ASSIGNED TASK: Once the line containing "Image resolution: width=588" is found, copy that line and all remaining lines of the records exactly, including the last one, and add nothing.
★ ★ ★ ★
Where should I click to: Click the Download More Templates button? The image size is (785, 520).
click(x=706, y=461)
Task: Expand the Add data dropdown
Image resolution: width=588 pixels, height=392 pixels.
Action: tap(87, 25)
★ ★ ★ ★
RESPONSE BELOW:
Image resolution: width=588 pixels, height=392 pixels.
Action: tap(87, 25)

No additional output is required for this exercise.